───── Page extract ─────

Also spotted among the news today is this good post about the economic and pragmatic impact of OOXML. You are encouraged to take a quick look.
The financial equation they could eventually think about is this one: how long is this fight going to last, and looking closer into it, why is the same strategy being implemented across the whole set of Microsoft’s technologies, namely through XPS vs PDF, SilverLight vs Flash and .Net vs the Internet. Rather than fighting competition, pushing competitors to bankruptcy and trying to fool around with legislation and processes (such as the ones from ISO), perhaps the time has come to embrace the competition, and walk the line of the industry. Shareholders have had their fair share of Microsoft’s “innovation” and other “ vistasters”.

───── Recorded information ─────

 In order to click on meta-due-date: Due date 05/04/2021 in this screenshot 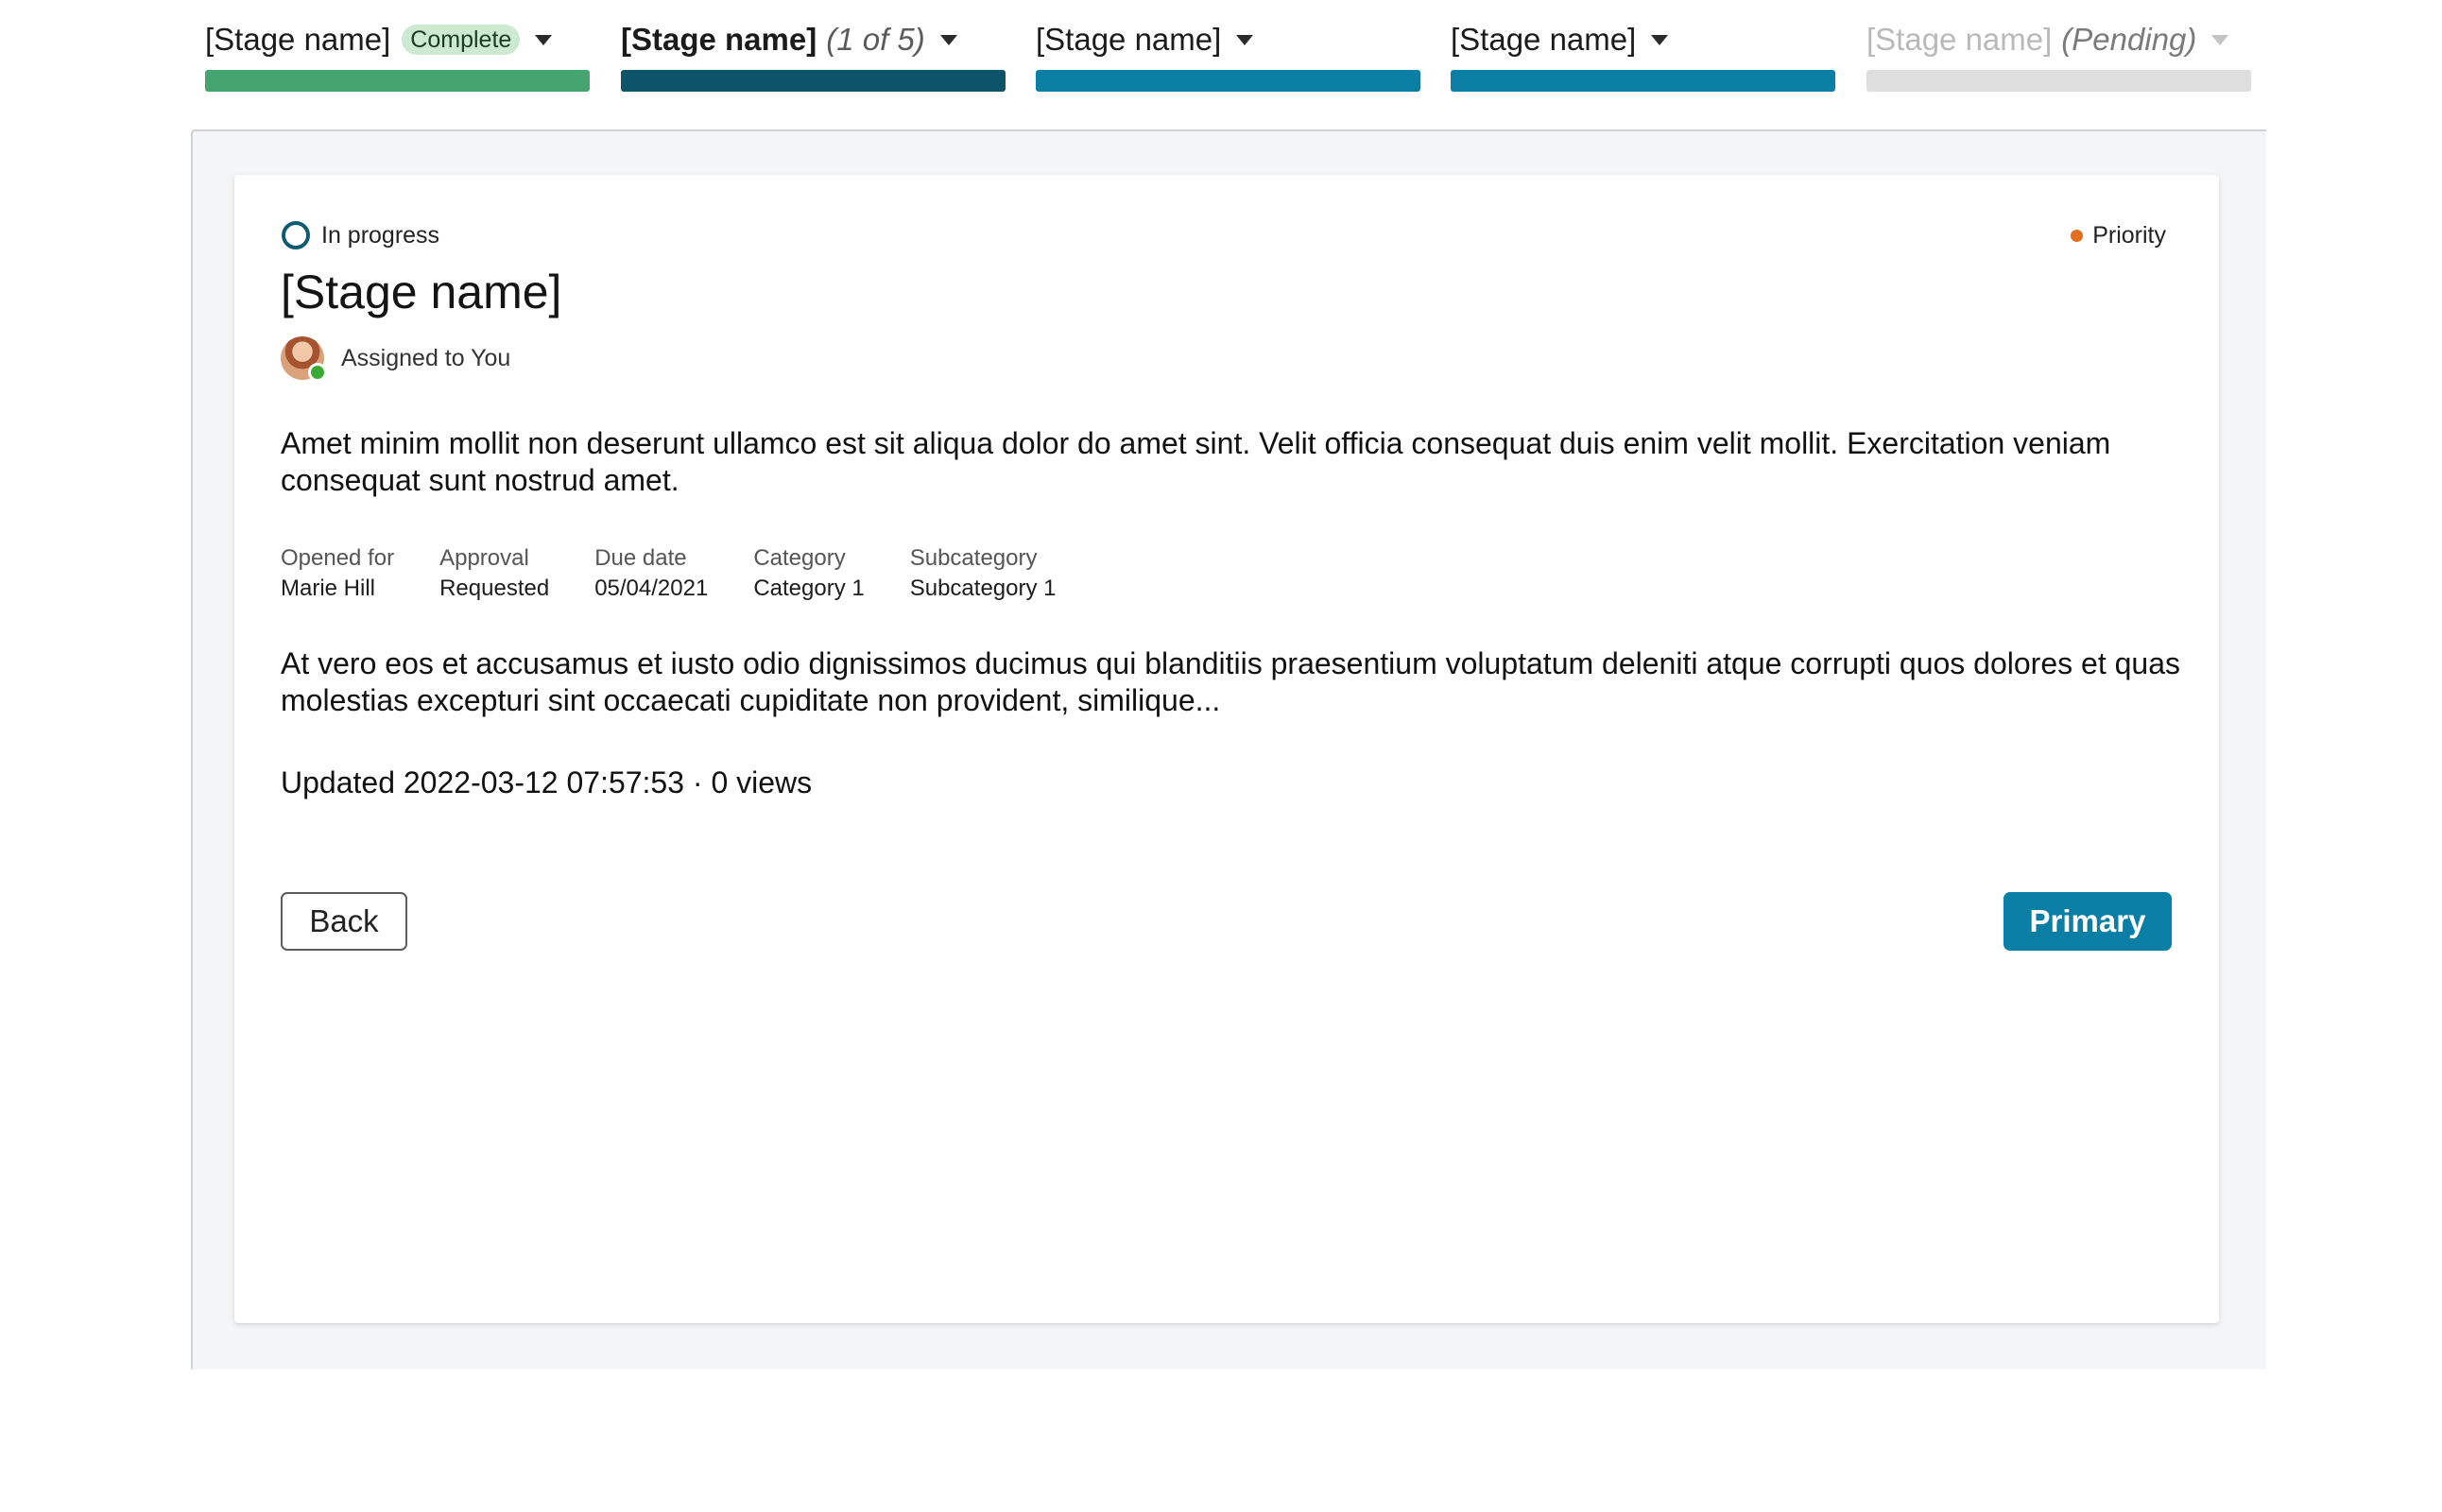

─────

What to do:
Answer these about the OOXML excerpt:
1. What does the recommended post discuss?
2. Which three pairings show the strategy being used across Microsoft's technologies?
3. Which organization is named in parentheses as an example whose processes are being fooled around with?
The lines have no role in this exercise.

Answer box:
1. The economic and pragmatic impact of OOXML.
2. XPS vs PDF, SilverLight vs Flash, and .Net vs the Internet.
3. ISO.